1243 yılında Anadolu’ya saldıran Moğollar’ın Kayseri şehrini kuşatmalarına direnen Ahiler, kale muhafızlarıyla birlikte şehri on beş gün savundular. Moğolların tam vazgeçecekleri sıra bir Ermeni dönmesi olan Kayseri iğdişbaşısının Moğol Komutanı Baycu Noyan’la gizlice anlaşması sonucunda Moğollar kente girerek Ahileri kılıçtan geçirdiler. Bu sırada Konya’da tutuklu bulunan Ahi Evran bu katliamdan kurtuldu.

AHİ VE TÜRKMENLER

II. Gıyaseddîn Keyhüsrev’in ölümünden (642 / 1245) sonra saltanat naibliğine getirilen Celaleddîn Karatay, tutuklu Ahi ve Türkmenleri serbest bıraktı. Ahi Evran, Denizli’ye giderek orada bir yıl kadar kaldı. Selçuklu tahtına geçen Sultan II. İzzeddîn Keykavus’un çağrısı üzerine Konya’ya dönerek muhtelif medreselerde ders vermeye başladı.

AHİ EVRAN’IN SON YILLARI

Ahi Evran’ın Konya’ya dönüşünden bir müddet sonra Mevlana’nın hocası Şems-i Tebrizî’nin, bir suikast sonucunda öldürülmesi (645 / 1247) üzerine kimi çevreler, bu olayda Mevlana’nın oğlu Alaaddîn Çelebi’nin de parmağı olduğu iddiasını yaymışlardı. Bu şartlar altında Konya’da kalamayan Alaaddîn Çelebi Kırşehir’e nakletmiştir ki, Ahi Evran’ın da aynı zamanda Kırşehir’e yerleşmiş olması kuvvetle muhtemeldir.

Ahi Evran ömrünün son on beş yılını Kırşehir’de geçirdi.

Türkmenler ve Ahiler, IV. Kılıç Arslan’ın (saltanatı 1257-1266) yönetimi ele geçirmesinden sonra Moğolların baskısıyla yaptığı atamalar sebebiyle, sultana ve Moğollara karşı direnişe geçmişlerdi.
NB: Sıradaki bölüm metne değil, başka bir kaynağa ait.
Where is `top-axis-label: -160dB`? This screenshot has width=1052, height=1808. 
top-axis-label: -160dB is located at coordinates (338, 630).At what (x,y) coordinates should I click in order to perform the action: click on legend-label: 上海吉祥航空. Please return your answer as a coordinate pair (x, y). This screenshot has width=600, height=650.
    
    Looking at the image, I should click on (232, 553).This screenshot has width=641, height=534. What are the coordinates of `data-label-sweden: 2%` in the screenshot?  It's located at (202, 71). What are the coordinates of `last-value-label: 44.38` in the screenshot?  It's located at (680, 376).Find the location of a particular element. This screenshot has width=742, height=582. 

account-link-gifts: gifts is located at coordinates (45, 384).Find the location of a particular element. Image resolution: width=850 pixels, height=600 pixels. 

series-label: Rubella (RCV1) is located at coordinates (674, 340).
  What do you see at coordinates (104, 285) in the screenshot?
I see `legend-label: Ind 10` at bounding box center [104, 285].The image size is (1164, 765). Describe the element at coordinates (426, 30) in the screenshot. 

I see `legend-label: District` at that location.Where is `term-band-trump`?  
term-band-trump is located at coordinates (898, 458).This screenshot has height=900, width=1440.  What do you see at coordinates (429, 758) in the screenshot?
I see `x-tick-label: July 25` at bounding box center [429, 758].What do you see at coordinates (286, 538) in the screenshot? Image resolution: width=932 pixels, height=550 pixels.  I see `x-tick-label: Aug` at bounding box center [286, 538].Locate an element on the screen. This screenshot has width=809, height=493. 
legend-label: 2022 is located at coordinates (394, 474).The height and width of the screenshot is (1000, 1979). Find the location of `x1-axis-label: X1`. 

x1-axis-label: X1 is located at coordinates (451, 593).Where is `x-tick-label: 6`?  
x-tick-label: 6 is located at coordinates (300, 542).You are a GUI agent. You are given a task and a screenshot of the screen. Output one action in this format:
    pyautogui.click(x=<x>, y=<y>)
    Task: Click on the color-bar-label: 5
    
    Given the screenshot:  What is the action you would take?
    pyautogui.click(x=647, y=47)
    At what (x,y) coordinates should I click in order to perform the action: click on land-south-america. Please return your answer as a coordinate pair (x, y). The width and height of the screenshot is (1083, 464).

En güçlü direnmenin vuku bulduğu Kırşehir’de, IV. Kılıçarslan ve Moğol ilhanı, Kırşehir Emiri Nureddîn Caca’yı bu isyanı bastırmakla görevlendirdi. İsyan, Nureddîn Caca yönetimindeki Moğol kuvvetlerince çok kanlı bir biçimde bastırıldı. Moğollar tarafından yapılan katliamda öldürülenlerin arasında Ahi Evran ve Mevlana’nın oğlu Alaaddîn Çelebi’nin de bulunduğu anlaşılmaktadır.

Ahi Evran’ın ölümü veya öldürülüşü konusu yakın zamana kadar üzeri sisli bir konuydu. Ancak son yıllarda ortaya çıkartılan kimi belge ve bilgiler Ahi Evran’ın şehiden katledildiği ihtimalini oldukça güçlendirmektedir.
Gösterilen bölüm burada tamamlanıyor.